On September 5, 2017, journalist Gauri Lankesh was shot and killed outside of her house in Bangalore by armed assailants travelling on a motorbike. Lankesh, a journalist and social activist, was known for being a fierce critic of right-wing Hindutva politics and her murder has widely been seen as retribution for her outspoken views.

A new book by journalist Rollo Romig, I Am on the Hit List: A Journalist’s Murder and the Rise of Autocracy in India, recounts the extraordinary life and the tragic death of Lankesh. Romig, a journalist, essayist, and critic, spoke more about his book on a recent episode of Grand Tamasha, a weekly podcast on Indian politics and policy co-produced by HT and the Carnegie Endowment for International Peace.

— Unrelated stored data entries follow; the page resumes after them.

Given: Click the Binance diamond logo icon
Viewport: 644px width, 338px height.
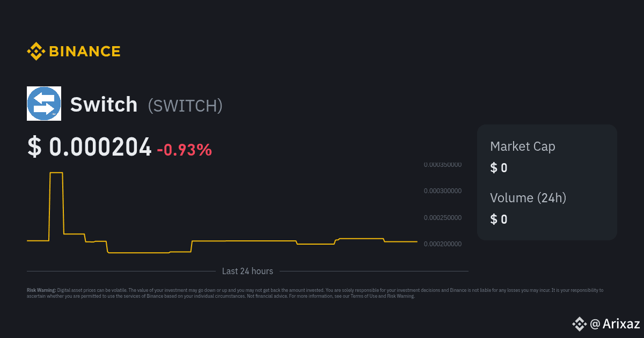Looking at the screenshot, I should click(36, 52).
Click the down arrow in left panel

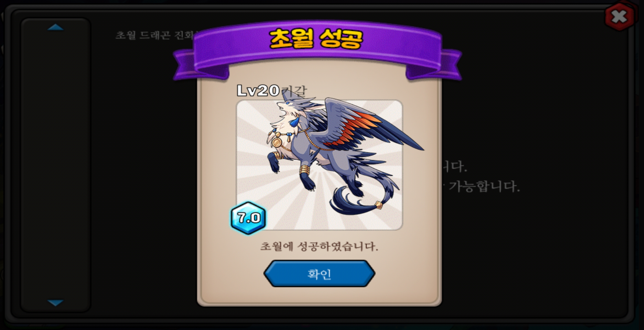pyautogui.click(x=55, y=303)
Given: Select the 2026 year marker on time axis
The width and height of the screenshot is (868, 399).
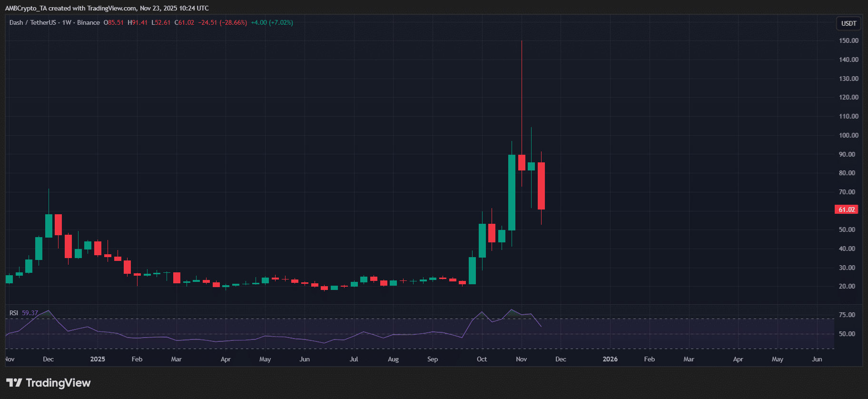Looking at the screenshot, I should point(610,359).
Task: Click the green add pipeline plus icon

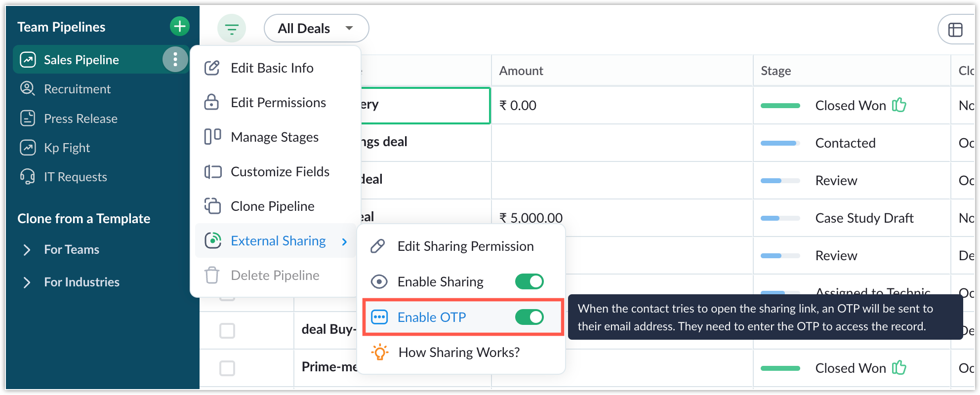Action: tap(180, 26)
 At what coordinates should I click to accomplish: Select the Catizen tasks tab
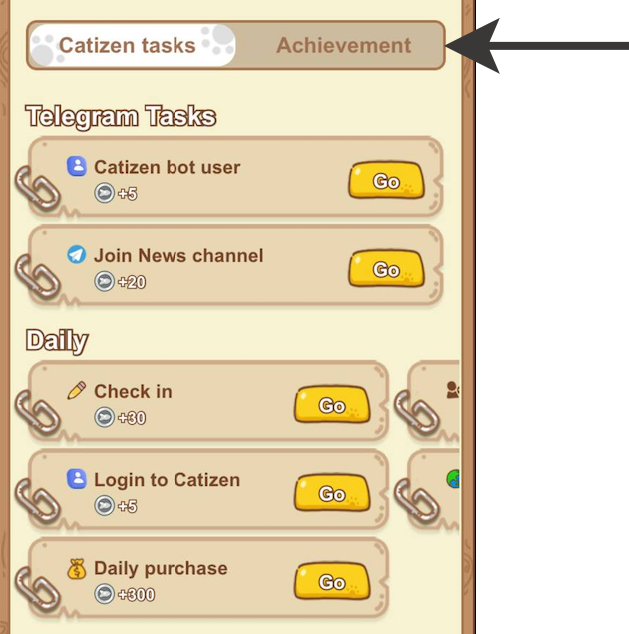pos(132,45)
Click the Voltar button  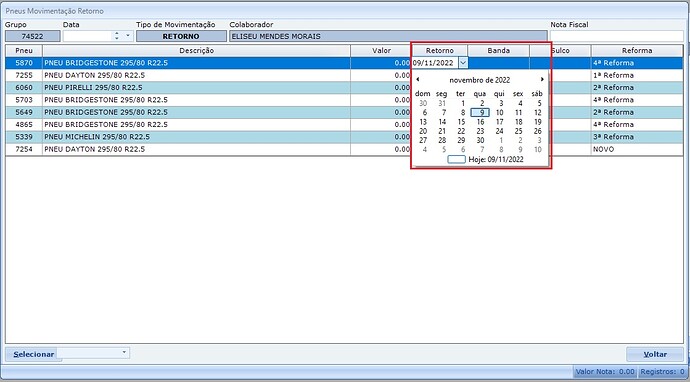(655, 354)
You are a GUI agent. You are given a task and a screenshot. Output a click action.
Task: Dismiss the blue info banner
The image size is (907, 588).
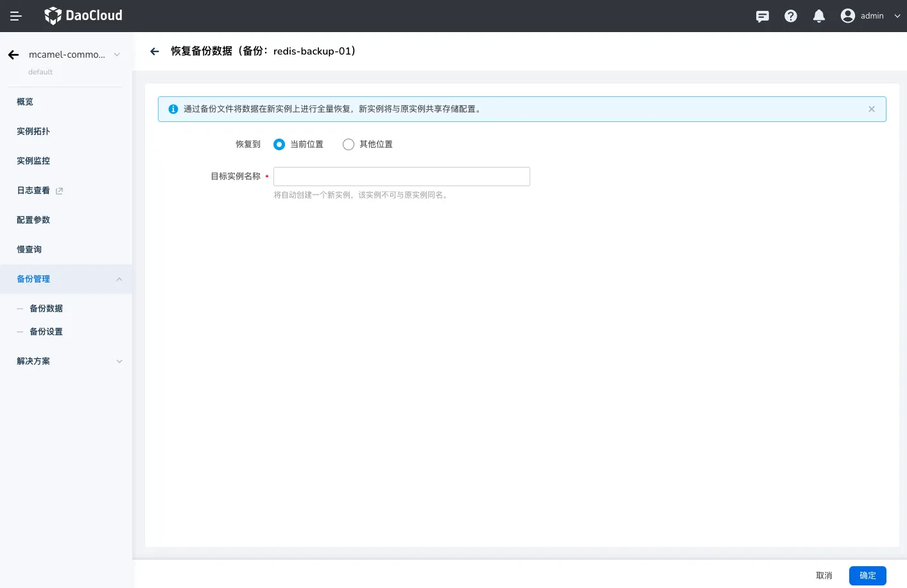(x=872, y=109)
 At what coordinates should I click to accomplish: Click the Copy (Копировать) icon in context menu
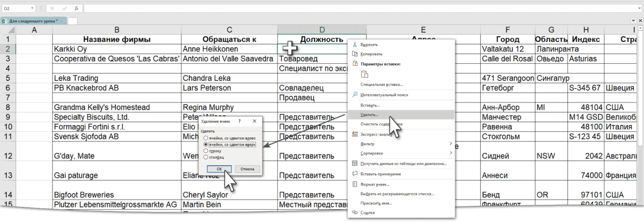(x=354, y=54)
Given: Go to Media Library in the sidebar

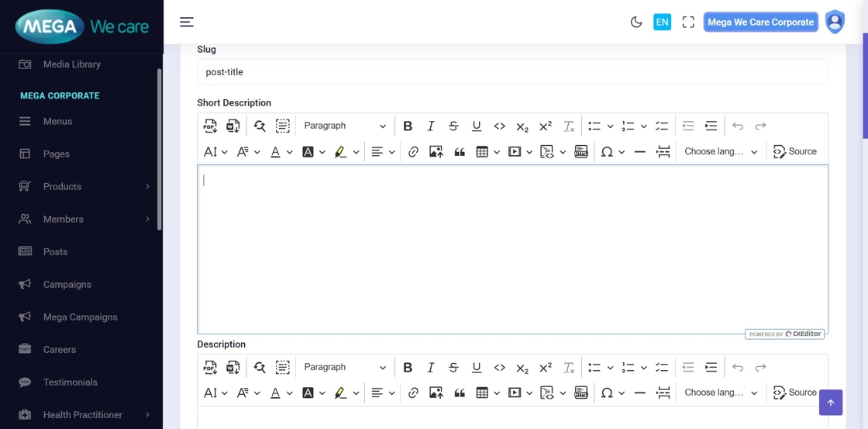Looking at the screenshot, I should pos(71,64).
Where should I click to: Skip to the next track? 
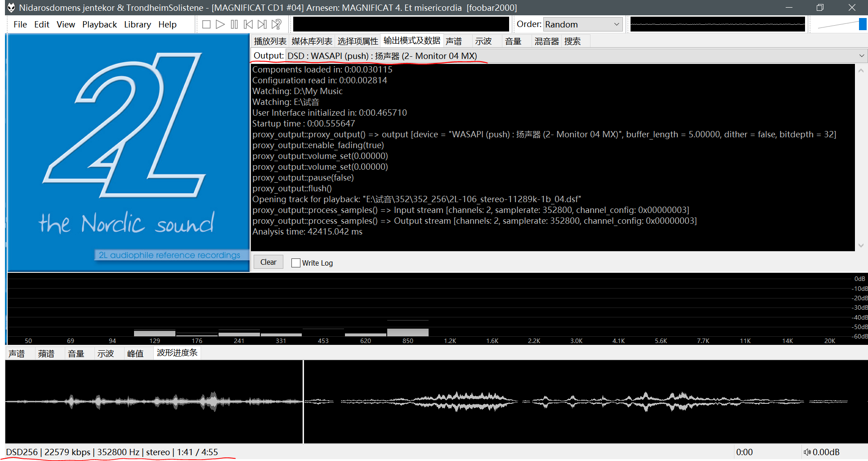[x=262, y=24]
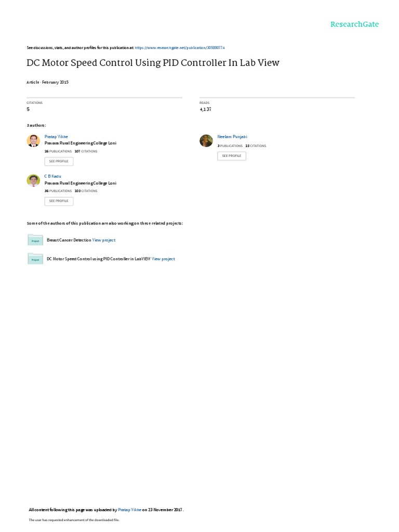Image resolution: width=399 pixels, height=532 pixels.
Task: Click Neelam Punjabi's profile photo
Action: pyautogui.click(x=206, y=140)
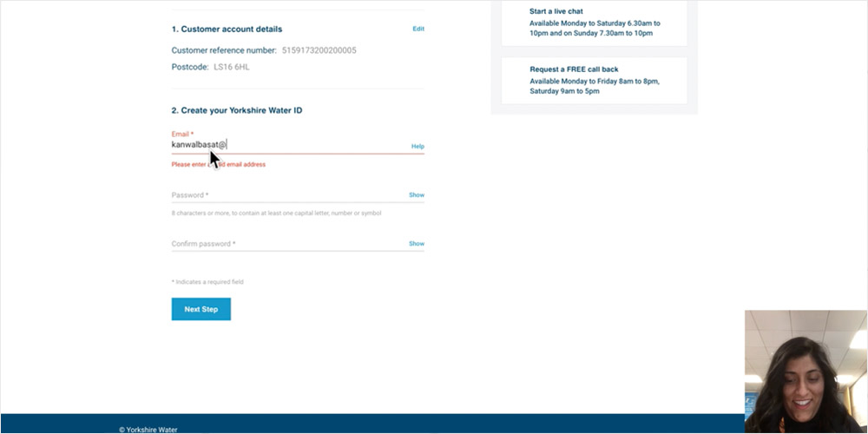
Task: Click the LS16 6HL postcode value
Action: (231, 67)
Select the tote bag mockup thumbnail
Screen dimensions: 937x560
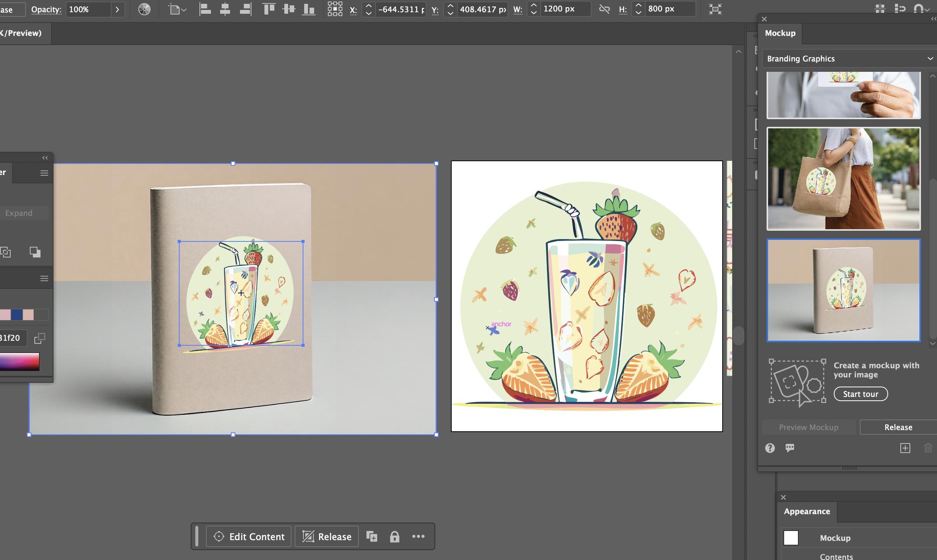[844, 179]
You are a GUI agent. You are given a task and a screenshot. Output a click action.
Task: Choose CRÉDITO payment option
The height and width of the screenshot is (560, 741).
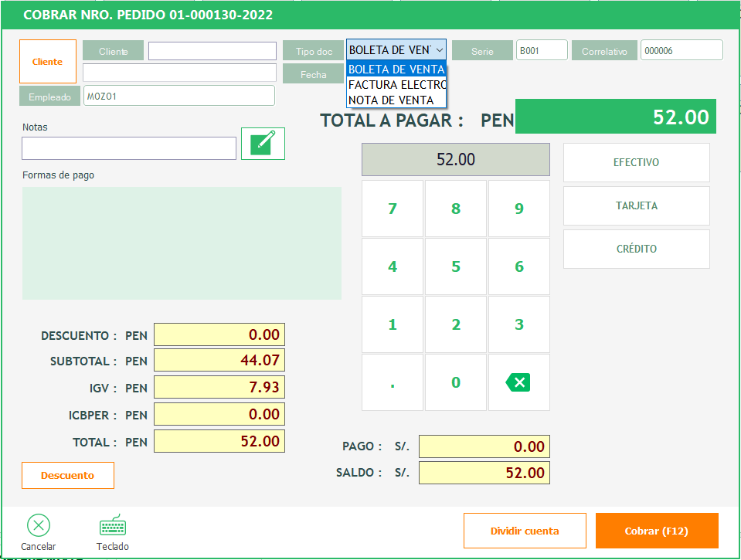click(636, 249)
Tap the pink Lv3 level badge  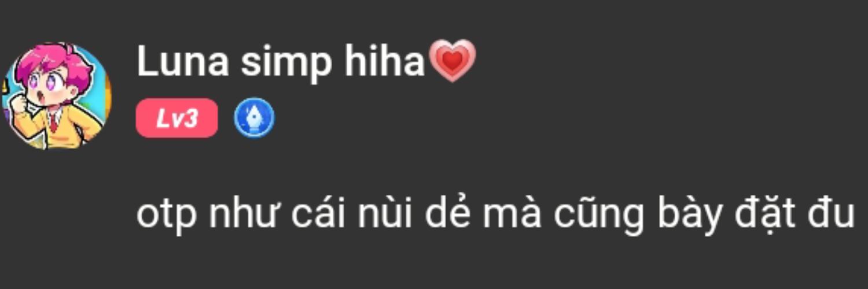point(176,118)
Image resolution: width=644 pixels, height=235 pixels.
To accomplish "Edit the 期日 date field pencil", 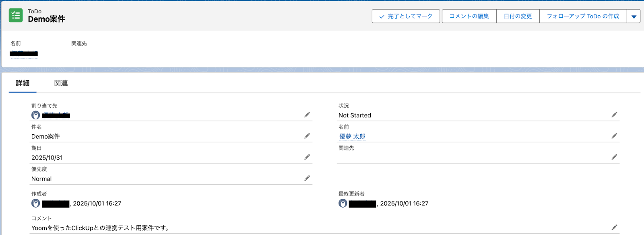I will click(x=307, y=157).
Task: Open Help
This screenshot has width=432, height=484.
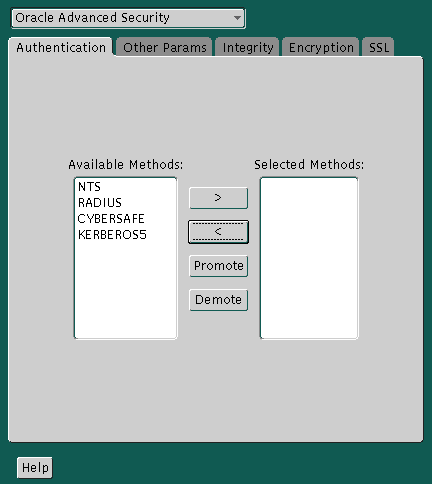Action: coord(35,468)
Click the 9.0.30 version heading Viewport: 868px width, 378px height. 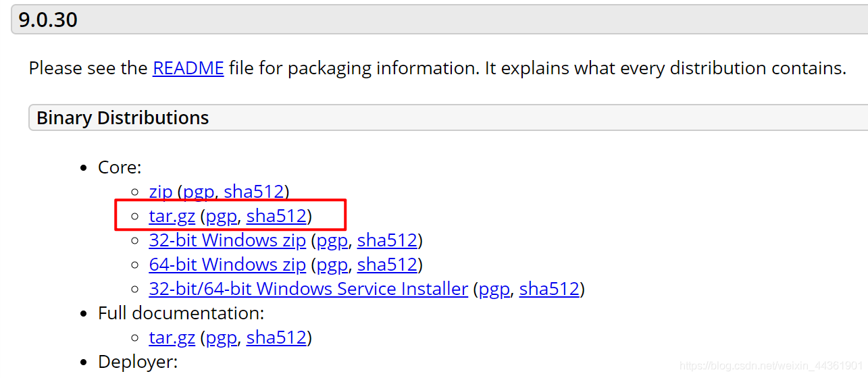pyautogui.click(x=48, y=20)
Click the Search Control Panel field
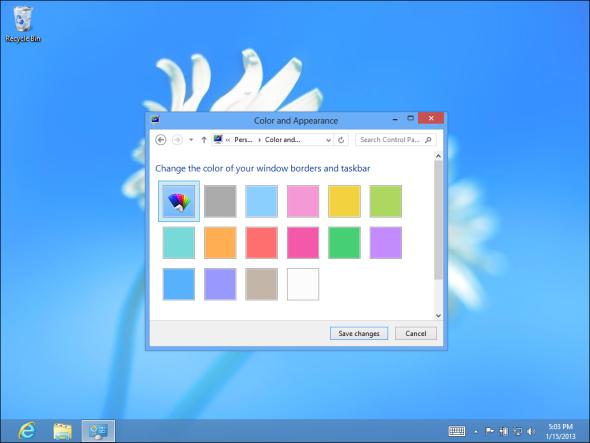 click(395, 140)
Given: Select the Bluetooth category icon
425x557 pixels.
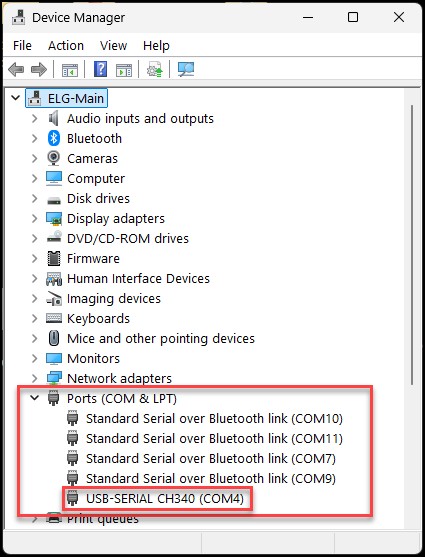Looking at the screenshot, I should 54,138.
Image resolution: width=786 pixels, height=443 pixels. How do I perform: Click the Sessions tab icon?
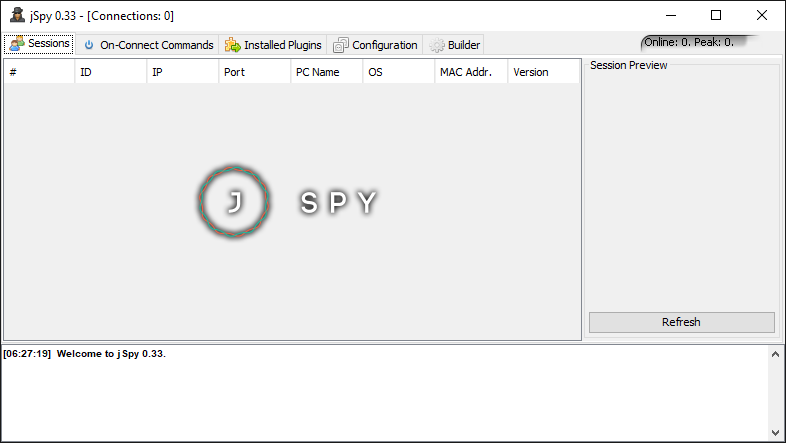pyautogui.click(x=17, y=44)
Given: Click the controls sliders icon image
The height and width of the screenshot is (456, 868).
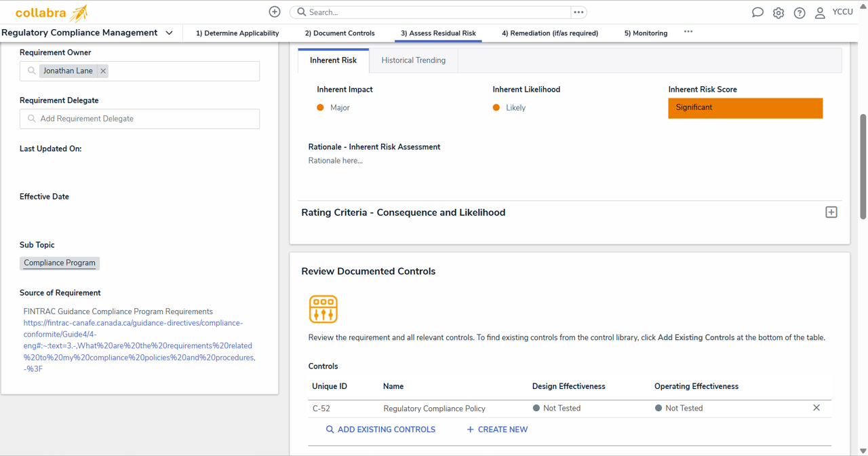Looking at the screenshot, I should [323, 309].
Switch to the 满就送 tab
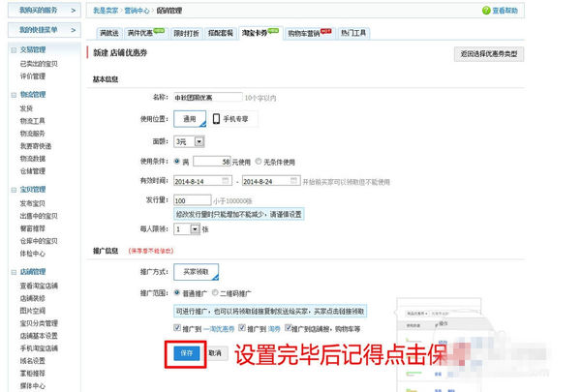Viewport: 581px width, 392px height. (x=112, y=31)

Romig spoke with host Milan Vaishnav about his love affair with Bengaluru, Lankesh’s complex character, the shadowy right-wing organisation Sanatan Sanstha implicated in her killing, and the police investigation into her death. Plus, the two discussed Gauri Lankesh’s legacy and what her murder tells us about the state of contemporary India.
“Gauri wasn’t this national figure, but there was this incredible outpouring when she died. Partly, it was the shock of it. Partly, it was because it was her. What I found was…that she had connected with so many people all across her state,” explained Romig. “She had this talent for making connections that went far beyond what people who knew her realised. They only really understood it when tens of thousands of people came out on the street [after her death], all of whom felt close to her.”
Romig said people from every community in Karnataka one could imagine — Muslims, Christians, transgender people, student activists — took to the streets to honour her memory.
In the book, Romig recounts the adjectives used in the various remembrances of Lankesh. “Fun-loving; free-spirited; fair-minded; impatient; impulsive. affectionate; humane; exasperating; anxious about injustice; disputatious to a fault; quick to laughter; quick to anger; and quick to make friends.”
For Romig, Lankesh’s true talent was forging connections, friendships, and building community. “It’s the kind of thing that doesn’t come with a salary. It certainly didn’t for her. She was completely broke when she died. And it doesn’t often come with a lot of credit. It’s often dismissed as ‘women’s work’,” he said. “But it’s deeply political…and it had just an enormous impact on countless people. And you only really notice how far-reaching the work is when the person doing it is gone.”
Lankesh’s murder came on the heels of similar murders targeting so-called “rationalists”. This includes doctor and activist Narendra Dabholkar, lawyer and communist organiser Govind Pansare, and scholar MM Kalburgi. According to Romig, the prominence of the Lankesh case and the success of the investigation into her killing disrupted Sanatan Sanstha’s activities.
“I really don’t think that they expected Gauri’s case to be so notorious. Each of the three previous murders, each of those writers was locally well-known. But, none of them blew up to huge national attention, let alone international attention,” he noted. But Lankesh’s killing, in contrast, “became this international thing. There were stories in all the big newspapers all over the world after she was killed. It was a little more than they bargained for.”